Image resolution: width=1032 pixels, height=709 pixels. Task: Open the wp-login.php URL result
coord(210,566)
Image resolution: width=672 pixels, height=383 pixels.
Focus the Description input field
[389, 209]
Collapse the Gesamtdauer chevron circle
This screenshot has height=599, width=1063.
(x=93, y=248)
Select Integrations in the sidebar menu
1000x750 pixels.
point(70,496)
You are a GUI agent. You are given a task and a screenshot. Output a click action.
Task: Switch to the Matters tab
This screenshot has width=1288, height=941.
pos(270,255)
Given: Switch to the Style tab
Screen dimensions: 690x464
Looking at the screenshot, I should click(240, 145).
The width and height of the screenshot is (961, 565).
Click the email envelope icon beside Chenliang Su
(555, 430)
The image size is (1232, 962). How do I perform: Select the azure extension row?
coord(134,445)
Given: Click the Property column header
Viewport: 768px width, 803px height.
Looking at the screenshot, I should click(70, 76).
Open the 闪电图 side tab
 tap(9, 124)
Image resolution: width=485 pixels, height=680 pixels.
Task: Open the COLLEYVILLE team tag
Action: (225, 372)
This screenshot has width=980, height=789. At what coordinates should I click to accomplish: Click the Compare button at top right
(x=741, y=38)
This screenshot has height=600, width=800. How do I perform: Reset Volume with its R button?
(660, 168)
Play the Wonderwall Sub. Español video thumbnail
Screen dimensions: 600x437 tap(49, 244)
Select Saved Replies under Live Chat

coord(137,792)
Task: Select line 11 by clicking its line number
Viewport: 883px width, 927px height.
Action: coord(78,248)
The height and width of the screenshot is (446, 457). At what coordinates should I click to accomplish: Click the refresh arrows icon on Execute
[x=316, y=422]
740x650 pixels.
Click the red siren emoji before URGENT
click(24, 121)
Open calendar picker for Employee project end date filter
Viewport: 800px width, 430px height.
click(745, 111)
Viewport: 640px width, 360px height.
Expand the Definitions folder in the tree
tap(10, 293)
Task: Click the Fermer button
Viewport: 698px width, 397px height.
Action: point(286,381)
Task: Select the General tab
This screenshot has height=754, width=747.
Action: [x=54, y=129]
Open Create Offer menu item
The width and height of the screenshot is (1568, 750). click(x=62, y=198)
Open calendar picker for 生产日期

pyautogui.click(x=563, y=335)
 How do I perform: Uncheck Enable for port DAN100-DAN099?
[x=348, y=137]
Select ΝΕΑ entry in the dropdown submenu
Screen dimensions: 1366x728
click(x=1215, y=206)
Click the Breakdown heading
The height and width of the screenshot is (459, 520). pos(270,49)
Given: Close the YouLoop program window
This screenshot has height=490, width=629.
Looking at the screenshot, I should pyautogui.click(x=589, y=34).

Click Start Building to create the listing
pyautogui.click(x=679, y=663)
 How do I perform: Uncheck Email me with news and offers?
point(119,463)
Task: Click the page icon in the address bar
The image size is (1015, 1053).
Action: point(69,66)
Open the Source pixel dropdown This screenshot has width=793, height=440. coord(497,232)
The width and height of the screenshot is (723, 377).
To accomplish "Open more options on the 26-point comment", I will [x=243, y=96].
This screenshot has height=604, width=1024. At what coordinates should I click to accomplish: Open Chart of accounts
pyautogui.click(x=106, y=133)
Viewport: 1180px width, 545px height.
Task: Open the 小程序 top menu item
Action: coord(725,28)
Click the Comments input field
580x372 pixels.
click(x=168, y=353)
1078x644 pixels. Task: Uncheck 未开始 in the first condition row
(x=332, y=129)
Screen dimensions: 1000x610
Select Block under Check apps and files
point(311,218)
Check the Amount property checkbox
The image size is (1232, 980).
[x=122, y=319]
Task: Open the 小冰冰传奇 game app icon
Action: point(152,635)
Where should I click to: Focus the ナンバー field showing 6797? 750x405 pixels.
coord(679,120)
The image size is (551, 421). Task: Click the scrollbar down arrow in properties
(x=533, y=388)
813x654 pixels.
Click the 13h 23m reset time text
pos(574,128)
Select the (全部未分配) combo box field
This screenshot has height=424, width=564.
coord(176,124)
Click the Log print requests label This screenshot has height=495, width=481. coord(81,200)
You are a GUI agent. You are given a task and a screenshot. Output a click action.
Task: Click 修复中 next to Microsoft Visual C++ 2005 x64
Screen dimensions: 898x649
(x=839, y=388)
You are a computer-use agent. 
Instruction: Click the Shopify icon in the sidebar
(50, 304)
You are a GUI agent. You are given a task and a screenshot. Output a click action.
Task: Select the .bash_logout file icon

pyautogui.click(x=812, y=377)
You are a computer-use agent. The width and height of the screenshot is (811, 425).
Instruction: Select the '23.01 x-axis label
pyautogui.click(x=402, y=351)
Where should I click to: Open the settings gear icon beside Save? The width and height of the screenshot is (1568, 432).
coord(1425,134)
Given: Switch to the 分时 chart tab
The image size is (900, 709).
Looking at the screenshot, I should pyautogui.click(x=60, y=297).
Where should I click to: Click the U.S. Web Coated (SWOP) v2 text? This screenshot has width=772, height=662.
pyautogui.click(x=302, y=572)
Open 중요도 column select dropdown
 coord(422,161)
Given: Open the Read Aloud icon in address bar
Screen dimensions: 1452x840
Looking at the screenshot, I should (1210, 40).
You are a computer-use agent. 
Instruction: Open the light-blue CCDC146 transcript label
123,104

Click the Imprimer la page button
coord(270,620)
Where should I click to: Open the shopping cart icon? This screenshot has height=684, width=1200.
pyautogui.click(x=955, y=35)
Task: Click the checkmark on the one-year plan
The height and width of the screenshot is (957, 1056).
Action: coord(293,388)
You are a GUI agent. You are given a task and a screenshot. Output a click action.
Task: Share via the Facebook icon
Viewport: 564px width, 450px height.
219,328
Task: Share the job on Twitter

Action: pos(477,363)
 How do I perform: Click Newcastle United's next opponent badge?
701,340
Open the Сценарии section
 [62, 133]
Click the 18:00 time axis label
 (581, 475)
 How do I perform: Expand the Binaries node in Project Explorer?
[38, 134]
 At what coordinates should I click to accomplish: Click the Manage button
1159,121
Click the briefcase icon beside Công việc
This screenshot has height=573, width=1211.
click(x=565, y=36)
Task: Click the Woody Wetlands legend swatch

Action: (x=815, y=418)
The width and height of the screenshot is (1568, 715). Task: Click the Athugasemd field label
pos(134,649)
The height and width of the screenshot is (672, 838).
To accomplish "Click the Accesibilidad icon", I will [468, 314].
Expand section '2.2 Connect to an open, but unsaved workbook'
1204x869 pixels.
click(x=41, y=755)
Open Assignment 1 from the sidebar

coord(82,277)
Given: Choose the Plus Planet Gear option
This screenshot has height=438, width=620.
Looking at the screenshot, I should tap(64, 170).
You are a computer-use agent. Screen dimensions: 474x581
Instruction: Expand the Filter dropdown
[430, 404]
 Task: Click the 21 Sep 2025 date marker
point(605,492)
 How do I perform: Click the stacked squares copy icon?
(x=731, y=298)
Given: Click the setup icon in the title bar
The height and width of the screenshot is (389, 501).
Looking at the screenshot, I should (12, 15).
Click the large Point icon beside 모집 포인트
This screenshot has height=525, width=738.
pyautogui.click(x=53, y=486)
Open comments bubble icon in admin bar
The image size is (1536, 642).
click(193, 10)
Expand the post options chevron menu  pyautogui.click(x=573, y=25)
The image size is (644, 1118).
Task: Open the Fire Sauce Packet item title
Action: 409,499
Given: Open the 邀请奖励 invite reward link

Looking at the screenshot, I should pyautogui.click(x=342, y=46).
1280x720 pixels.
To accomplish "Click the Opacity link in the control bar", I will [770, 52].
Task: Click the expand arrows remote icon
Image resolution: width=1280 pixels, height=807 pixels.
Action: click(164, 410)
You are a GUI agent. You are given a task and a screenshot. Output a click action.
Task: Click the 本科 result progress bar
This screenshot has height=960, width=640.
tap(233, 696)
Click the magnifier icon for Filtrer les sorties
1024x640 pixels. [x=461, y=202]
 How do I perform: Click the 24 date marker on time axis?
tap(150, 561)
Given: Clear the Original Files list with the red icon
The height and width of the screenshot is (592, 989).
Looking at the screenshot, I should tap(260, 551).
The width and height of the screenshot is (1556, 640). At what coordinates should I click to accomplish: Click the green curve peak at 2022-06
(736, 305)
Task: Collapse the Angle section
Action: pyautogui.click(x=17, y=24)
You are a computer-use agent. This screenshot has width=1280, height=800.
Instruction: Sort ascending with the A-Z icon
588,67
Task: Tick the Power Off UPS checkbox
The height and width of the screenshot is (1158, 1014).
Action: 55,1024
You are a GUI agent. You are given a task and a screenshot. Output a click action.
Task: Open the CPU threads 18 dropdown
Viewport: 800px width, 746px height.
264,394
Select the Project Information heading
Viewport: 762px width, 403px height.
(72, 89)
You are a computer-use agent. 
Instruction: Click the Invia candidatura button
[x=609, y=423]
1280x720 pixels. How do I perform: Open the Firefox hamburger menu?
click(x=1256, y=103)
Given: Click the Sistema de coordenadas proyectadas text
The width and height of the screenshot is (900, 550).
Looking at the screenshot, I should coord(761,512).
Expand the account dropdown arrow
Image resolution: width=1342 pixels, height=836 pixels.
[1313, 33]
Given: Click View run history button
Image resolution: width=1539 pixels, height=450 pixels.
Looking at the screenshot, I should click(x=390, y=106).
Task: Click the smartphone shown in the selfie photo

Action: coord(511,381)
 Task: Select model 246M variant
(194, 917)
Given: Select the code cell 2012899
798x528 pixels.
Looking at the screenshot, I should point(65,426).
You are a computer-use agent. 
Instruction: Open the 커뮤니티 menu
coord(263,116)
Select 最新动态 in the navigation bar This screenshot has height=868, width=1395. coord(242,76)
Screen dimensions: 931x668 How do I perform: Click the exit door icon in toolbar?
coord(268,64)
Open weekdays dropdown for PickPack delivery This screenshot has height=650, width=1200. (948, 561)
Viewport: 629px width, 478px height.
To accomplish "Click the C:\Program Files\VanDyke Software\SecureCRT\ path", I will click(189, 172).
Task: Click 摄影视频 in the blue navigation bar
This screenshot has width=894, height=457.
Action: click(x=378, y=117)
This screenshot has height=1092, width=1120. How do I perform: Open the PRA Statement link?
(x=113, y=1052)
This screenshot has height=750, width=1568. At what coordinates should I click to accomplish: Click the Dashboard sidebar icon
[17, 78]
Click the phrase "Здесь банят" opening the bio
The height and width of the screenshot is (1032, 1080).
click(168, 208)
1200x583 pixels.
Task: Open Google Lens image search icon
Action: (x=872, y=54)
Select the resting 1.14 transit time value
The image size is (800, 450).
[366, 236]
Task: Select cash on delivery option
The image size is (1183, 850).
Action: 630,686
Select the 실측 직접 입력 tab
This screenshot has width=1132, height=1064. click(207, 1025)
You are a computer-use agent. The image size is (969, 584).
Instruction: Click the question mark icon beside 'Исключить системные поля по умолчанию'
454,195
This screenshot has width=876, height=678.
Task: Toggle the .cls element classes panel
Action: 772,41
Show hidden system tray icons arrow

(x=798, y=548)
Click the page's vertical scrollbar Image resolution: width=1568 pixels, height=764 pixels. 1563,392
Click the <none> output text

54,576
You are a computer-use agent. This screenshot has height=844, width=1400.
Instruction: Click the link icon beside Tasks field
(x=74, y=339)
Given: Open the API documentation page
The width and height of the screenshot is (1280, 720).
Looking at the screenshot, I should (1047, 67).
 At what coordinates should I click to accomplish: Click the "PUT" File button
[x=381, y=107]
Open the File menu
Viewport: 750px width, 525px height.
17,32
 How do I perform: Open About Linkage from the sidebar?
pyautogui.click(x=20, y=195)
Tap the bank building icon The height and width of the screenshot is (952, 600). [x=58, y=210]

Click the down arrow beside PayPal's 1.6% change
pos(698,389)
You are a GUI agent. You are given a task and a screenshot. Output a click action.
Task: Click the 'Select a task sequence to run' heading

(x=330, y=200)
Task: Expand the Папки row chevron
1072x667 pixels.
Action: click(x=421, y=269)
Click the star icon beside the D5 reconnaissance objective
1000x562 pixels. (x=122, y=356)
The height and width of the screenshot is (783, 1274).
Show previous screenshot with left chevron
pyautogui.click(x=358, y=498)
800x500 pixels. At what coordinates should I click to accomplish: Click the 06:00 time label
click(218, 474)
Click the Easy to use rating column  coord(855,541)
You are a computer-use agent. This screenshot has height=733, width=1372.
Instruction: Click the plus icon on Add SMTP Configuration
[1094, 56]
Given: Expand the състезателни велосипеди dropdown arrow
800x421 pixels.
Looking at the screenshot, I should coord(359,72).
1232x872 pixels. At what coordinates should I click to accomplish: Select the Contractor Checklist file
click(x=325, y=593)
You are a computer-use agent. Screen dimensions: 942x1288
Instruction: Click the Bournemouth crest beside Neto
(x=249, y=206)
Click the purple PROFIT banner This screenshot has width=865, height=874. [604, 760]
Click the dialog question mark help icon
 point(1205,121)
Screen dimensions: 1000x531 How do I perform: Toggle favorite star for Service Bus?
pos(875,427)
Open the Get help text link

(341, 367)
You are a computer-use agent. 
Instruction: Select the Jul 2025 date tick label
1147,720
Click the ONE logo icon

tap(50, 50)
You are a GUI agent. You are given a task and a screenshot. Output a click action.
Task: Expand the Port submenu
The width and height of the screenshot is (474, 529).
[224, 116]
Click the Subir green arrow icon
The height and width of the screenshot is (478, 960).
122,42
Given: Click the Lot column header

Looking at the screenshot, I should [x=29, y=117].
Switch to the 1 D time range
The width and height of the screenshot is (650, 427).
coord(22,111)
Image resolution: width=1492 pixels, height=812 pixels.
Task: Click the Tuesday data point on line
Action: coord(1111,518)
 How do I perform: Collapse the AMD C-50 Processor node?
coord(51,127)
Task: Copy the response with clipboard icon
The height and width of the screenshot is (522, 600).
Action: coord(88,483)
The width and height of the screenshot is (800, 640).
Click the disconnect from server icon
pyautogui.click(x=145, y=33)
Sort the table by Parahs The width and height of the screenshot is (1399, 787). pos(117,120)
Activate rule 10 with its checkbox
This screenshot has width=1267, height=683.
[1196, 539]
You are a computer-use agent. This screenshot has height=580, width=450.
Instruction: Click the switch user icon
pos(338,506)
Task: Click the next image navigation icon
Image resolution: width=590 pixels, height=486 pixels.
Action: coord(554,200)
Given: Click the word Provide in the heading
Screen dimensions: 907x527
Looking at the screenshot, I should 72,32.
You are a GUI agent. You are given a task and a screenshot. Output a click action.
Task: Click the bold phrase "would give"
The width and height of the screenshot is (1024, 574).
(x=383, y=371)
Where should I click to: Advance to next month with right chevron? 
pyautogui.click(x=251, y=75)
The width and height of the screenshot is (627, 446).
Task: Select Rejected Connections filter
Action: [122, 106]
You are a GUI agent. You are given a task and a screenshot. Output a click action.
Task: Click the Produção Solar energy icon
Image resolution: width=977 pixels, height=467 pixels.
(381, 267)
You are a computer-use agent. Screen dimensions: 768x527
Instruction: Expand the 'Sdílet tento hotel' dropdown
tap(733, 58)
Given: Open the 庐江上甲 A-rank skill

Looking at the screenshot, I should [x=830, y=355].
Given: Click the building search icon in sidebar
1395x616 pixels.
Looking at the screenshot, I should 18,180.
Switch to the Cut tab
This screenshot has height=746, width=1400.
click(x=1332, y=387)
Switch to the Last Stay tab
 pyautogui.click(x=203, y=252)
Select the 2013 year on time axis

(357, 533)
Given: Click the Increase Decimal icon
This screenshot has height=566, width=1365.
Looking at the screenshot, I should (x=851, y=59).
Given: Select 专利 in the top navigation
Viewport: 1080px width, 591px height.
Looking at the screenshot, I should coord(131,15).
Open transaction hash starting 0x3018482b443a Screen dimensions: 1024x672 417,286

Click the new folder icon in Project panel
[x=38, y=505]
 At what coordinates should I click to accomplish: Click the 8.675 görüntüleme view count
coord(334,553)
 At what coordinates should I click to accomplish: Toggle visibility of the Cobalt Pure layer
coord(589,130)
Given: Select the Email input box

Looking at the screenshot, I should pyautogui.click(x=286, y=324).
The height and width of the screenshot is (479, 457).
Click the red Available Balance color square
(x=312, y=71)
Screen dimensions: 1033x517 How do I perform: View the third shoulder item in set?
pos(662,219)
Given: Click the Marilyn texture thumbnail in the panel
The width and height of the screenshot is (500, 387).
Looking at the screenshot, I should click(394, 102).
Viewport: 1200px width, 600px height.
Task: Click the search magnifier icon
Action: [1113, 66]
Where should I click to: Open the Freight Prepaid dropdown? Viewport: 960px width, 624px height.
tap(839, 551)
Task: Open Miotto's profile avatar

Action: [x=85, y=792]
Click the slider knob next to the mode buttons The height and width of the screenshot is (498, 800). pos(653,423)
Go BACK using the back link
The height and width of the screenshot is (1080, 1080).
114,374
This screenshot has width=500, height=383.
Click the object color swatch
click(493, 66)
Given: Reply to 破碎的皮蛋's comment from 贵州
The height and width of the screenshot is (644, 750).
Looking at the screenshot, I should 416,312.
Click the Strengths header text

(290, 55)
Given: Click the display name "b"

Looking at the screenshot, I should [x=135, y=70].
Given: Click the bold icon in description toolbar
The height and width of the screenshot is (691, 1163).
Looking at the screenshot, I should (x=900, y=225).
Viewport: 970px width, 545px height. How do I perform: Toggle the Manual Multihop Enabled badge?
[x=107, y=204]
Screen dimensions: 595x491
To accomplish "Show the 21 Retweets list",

PROBLEM STATEMENT: Here the job is to set down exactly the lines of the material above that fall between the one with "The height and width of the screenshot is (446, 457)." and the one with "Task: Click the Fermer button", inclusive, and nothing beyond them.

EXERCISE RESPONSE:
The height and width of the screenshot is (446, 457). At what coordinates should I click to accomplish: Click the refresh arrows icon on Execute
[x=316, y=422]
740x650 pixels.
Click the red siren emoji before URGENT
click(24, 121)
Open calendar picker for Employee project end date filter
Viewport: 800px width, 430px height.
click(745, 111)
Viewport: 640px width, 360px height.
Expand the Definitions folder in the tree
tap(10, 293)
Task: Click the Fermer button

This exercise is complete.